All the above dado sets have ATB or ATB/R grinds on the cutters that leave anywhere from small to miniscule "bat ears"....only FTG cutters will leave a true flat bottom, but will also tend to have more tearout at the exit. The Dadonator is the cleanest cutting of those and leaves the flattest bottom, but all except the VA are more than adequate for good work. Of those I've tried, the 7670 gets the nod for value when on sale if you can stomach it being made in China, the Dadonator is best in terms of absolute quality. The Oshlun dado set is remarkably similar to the Systimatic set which is excellent, but I haven't tried one directly. FWIW, my 40T Oshlun blade is well made and performs nicely for the price, so if you extrapolate a little based on the design and the construction, I'd hazard a guess that it's pretty decent for the price.

James White
12-26-2016, 9:00 AM
Scott,

Have you tried the Freud Fusion blades? How do they compare the the WWII and others in that category?
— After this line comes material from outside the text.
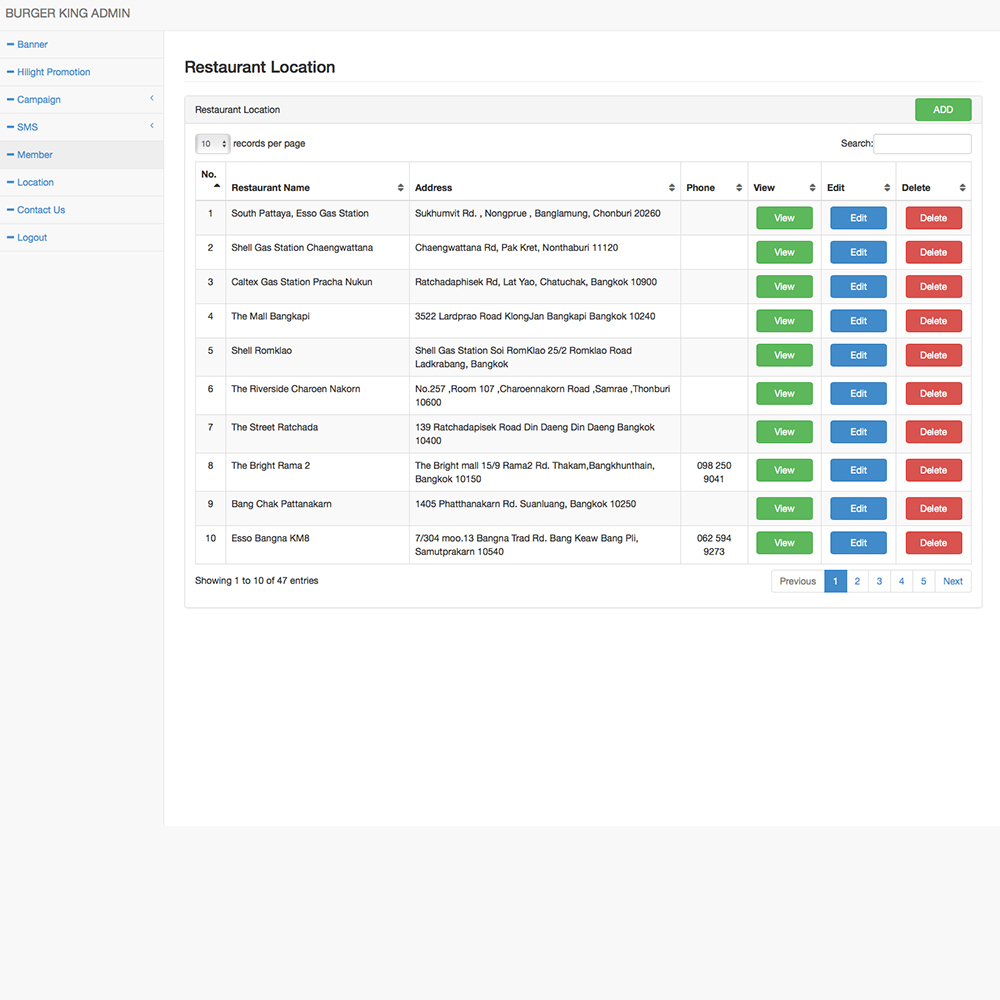Open the records per page dropdown

(213, 144)
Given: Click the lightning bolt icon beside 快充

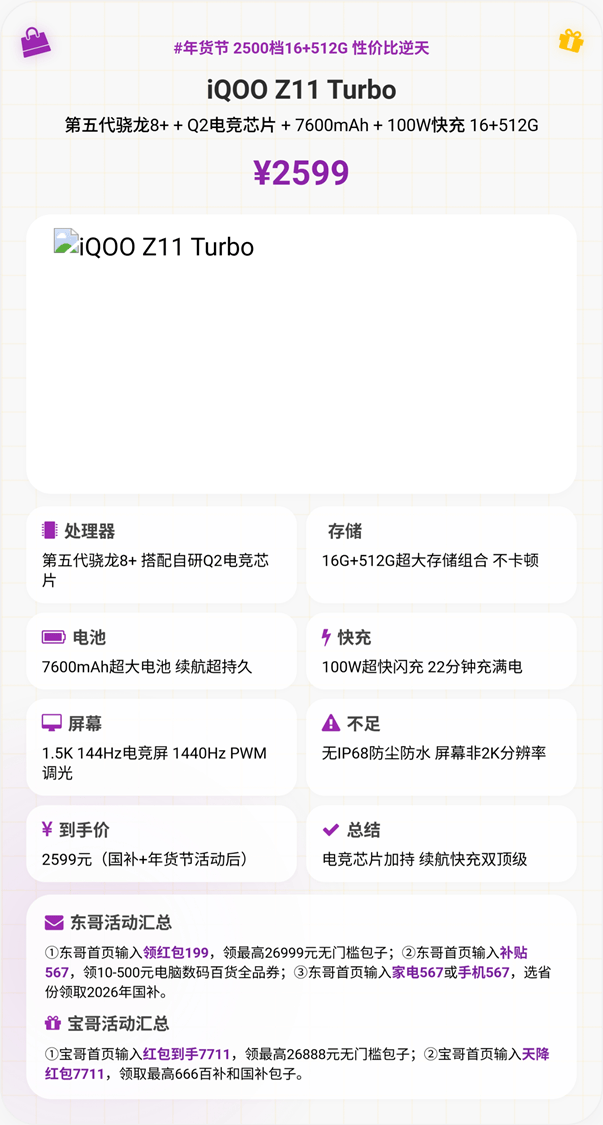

I posted this in the deal section.

http://www.sawmillcreek.org/showthread.php?250045-Full-Kerf-Frued-Fusion-for-61-88!&p=2637966#post2637966

scott spencer
03-06-2018, 6:44 AM
...This is a true opportunity to support American manufacturing without sacrificing a thing. Not everyone will put much weight into that philosophy, but assuming comparable performance, I view it as an advantage for Ridge Carbide and Forrest over the Japanese made Infinity and Gold Medal, Italian made CMT and F410, and the British made DW7657 (though the DW7657 is more attractively priced than the others). ...

I spotted a glaring error in this comment, that I feel needs to be corrected. David Venditto contacted me to let me know that the Infinity blades are not made in Japan as I had originally commented. They're designed in the USA and manufactured in Italy. Also worth mentioning is that Infinity was not among the list of blades that I originally compared. Since this original compilation of blades, I've had the chance to experiment with some Infinity blades and have found all that I've used to be top shelf quality and performance, with an impeccable fit and finish. If you're not familiar with the history of Infinity, it was started by David Venditto, the son of the legendary Carlo Venditto of Freud USA, CMT USA, and Jesada.

Also worth noting is that the DW7657 is no longer made in England, and is now sold as an American made Delta Industrial 35-7657, available dirt cheap at closeout prices for ~ $30 shipped.

James White
03-06-2018, 7:27 AM
Since this is from 2006 here is a current comparison where the Freud fusion that can occasionally be had for $75 on Amazon came out on top.

http://www.finewoodworking.com/2018/02/07/tool-test-tablesaw-combination-blades

(http://www.finewoodworking.com/2018/02/07/tool-test-tablesaw-combination-blades)

Matt Day
03-06-2018, 8:07 AM
James you really like freud fusion blades!

By the way, the FWW article requires an online subscription to view, so many won’t be able to see it, like me.

James White
03-06-2018, 8:20 AM
James you really like freud fusion blades!

By the way, the FWW article requires an online subscription to view, so many won’t be able to see it, like me.

I believe you can't beat them for the price. That is with the exception of the Delta Scott has alerted us to.

By the way I believe Fine Woodworking is made in the USA!:)

James

Rick McQuay
03-07-2018, 7:28 PM
I bought a Fusion and it doesn't live up to the hype. It's good enough for the price, but I cannot get chipout free cuts in melamine like they claim and I get some crosshatching in rip cuts. It's a very good blade, but not a great blade.